Copy out the stretch of the records from the line containing "You are a computer-use agent. Screen dimensions: 600x375" through the line containing "pyautogui.click(x=319, y=485)", both lines included, reproducing each line verbatim.
═════ Supplied data
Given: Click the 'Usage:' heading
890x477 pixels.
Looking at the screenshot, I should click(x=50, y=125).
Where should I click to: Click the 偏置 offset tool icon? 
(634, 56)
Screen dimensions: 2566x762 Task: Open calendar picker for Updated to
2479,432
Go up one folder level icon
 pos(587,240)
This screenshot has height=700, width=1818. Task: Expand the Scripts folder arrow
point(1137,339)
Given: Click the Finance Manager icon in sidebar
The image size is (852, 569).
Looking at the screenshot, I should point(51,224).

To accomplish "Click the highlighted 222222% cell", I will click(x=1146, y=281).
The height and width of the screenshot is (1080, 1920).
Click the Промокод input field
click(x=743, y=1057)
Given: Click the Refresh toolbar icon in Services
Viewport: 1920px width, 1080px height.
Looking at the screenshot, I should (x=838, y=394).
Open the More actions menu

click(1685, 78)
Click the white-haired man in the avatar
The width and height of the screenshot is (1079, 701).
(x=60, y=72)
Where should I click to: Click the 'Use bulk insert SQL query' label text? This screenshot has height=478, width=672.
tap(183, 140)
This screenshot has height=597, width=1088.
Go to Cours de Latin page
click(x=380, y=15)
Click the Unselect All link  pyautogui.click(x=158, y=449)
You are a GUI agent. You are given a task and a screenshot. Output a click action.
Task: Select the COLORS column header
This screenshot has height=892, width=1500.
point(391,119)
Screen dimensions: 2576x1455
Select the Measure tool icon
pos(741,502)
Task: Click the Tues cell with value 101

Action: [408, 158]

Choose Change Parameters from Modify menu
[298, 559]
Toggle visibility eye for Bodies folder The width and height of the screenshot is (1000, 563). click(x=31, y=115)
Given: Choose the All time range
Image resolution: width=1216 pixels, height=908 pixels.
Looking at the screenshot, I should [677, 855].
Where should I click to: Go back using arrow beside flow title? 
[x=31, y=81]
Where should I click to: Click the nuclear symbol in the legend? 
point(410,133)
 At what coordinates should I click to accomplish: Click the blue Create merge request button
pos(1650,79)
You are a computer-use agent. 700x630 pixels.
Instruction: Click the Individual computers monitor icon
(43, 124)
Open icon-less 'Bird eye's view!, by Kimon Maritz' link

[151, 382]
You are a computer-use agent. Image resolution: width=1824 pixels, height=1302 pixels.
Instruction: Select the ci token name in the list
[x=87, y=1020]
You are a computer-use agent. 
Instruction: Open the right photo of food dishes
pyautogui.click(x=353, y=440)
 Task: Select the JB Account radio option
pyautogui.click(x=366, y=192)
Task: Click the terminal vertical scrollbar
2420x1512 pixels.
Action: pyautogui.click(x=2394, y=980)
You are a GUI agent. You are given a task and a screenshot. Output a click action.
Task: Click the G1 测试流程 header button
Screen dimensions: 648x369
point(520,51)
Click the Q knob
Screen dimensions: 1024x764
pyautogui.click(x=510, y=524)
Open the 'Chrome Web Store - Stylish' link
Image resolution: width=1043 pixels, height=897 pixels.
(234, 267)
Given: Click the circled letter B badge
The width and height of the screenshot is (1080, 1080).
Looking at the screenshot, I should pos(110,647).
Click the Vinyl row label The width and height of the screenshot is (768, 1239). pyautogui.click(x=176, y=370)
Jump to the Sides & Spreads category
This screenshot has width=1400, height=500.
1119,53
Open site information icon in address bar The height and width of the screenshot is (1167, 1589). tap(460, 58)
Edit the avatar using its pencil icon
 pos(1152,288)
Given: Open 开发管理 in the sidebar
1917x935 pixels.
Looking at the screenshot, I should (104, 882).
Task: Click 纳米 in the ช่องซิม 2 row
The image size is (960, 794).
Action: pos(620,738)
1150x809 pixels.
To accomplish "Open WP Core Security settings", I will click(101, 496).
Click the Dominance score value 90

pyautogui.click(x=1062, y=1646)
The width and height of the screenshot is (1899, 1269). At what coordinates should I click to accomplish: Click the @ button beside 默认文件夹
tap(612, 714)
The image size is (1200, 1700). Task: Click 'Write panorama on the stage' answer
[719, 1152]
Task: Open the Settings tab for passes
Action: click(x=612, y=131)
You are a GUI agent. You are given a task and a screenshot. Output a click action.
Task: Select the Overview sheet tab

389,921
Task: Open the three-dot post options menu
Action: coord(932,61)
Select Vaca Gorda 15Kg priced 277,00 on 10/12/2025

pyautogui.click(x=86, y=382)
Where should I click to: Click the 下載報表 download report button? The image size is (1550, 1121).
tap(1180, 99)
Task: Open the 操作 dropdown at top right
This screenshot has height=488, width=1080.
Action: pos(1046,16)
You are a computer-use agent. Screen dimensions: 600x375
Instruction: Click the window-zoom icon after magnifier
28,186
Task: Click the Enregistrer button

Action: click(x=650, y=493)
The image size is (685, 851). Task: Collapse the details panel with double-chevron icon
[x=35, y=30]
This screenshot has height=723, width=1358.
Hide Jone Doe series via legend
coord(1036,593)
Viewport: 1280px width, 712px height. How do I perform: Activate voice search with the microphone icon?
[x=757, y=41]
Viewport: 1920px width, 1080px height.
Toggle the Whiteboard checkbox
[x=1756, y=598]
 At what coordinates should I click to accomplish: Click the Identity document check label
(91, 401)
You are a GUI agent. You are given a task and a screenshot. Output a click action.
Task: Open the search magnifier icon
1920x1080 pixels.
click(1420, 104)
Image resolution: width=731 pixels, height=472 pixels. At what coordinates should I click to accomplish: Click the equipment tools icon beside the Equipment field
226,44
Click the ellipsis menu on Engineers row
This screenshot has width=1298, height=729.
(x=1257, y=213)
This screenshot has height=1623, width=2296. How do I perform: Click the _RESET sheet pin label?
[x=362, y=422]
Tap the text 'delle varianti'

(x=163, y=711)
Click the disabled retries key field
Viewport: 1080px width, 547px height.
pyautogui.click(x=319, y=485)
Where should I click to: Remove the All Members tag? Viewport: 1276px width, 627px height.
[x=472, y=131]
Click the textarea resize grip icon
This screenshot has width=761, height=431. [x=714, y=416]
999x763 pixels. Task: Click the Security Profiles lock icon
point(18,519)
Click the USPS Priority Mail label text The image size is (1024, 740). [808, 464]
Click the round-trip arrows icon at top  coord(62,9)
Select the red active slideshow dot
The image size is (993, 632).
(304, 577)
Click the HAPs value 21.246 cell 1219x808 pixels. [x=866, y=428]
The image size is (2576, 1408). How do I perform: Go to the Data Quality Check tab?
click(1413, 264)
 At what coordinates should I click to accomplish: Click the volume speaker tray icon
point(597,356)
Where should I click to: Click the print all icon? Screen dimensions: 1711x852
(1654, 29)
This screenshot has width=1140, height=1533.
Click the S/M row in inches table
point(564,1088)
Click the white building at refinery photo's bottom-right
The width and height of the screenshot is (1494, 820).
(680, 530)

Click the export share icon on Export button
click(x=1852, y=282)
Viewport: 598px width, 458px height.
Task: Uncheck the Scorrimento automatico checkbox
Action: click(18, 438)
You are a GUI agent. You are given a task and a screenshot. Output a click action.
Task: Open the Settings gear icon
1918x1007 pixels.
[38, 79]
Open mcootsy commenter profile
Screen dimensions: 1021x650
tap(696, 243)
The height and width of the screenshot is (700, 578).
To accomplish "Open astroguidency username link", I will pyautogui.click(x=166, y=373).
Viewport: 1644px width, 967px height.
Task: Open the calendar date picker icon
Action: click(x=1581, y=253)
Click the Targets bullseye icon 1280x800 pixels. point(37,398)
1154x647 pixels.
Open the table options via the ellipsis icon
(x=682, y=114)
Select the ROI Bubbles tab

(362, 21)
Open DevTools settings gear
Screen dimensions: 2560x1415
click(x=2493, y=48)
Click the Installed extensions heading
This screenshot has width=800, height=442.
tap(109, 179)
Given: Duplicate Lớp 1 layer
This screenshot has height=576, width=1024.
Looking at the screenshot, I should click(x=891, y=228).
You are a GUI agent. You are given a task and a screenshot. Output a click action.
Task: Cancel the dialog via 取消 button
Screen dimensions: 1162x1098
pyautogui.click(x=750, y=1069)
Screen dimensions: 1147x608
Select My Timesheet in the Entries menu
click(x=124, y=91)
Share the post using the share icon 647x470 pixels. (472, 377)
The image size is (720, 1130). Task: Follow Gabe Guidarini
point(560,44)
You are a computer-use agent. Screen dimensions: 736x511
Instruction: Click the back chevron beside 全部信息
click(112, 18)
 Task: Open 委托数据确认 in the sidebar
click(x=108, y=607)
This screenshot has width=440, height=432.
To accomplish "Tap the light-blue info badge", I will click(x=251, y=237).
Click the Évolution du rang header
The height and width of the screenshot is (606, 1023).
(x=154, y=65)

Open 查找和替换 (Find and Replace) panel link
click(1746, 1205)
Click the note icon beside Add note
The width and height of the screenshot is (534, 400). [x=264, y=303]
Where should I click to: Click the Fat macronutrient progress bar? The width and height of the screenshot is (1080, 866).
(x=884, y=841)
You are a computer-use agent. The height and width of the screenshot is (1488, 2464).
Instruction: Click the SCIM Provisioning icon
══════════
Solution for this problem:
You are a computer-use agent. Screen dimensions: 600x375
Instruction: Click the window-zoom icon after magnifier
28,186
Task: Click the Enregistrer button

Action: click(x=650, y=493)
The image size is (685, 851). Task: Collapse the details panel with double-chevron icon
[x=35, y=30]
This screenshot has height=723, width=1358.
Hide Jone Doe series via legend
coord(1036,593)
Viewport: 1280px width, 712px height. How do I perform: Activate voice search with the microphone icon?
[x=757, y=41]
Viewport: 1920px width, 1080px height.
Toggle the Whiteboard checkbox
[x=1756, y=598]
 At what coordinates should I click to accomplish: Click the Identity document check label
(91, 401)
You are a GUI agent. You are given a task and a screenshot. Output a click action.
Task: Open the search magnifier icon
1920x1080 pixels.
click(1420, 104)
Image resolution: width=731 pixels, height=472 pixels. At what coordinates should I click to accomplish: Click the equipment tools icon beside the Equipment field
226,44
Click the ellipsis menu on Engineers row
This screenshot has width=1298, height=729.
(x=1257, y=213)
This screenshot has height=1623, width=2296. How do I perform: Click the _RESET sheet pin label?
[x=362, y=422]
Tap the text 'delle varianti'

(x=163, y=711)
Click the disabled retries key field
Viewport: 1080px width, 547px height.
pyautogui.click(x=319, y=485)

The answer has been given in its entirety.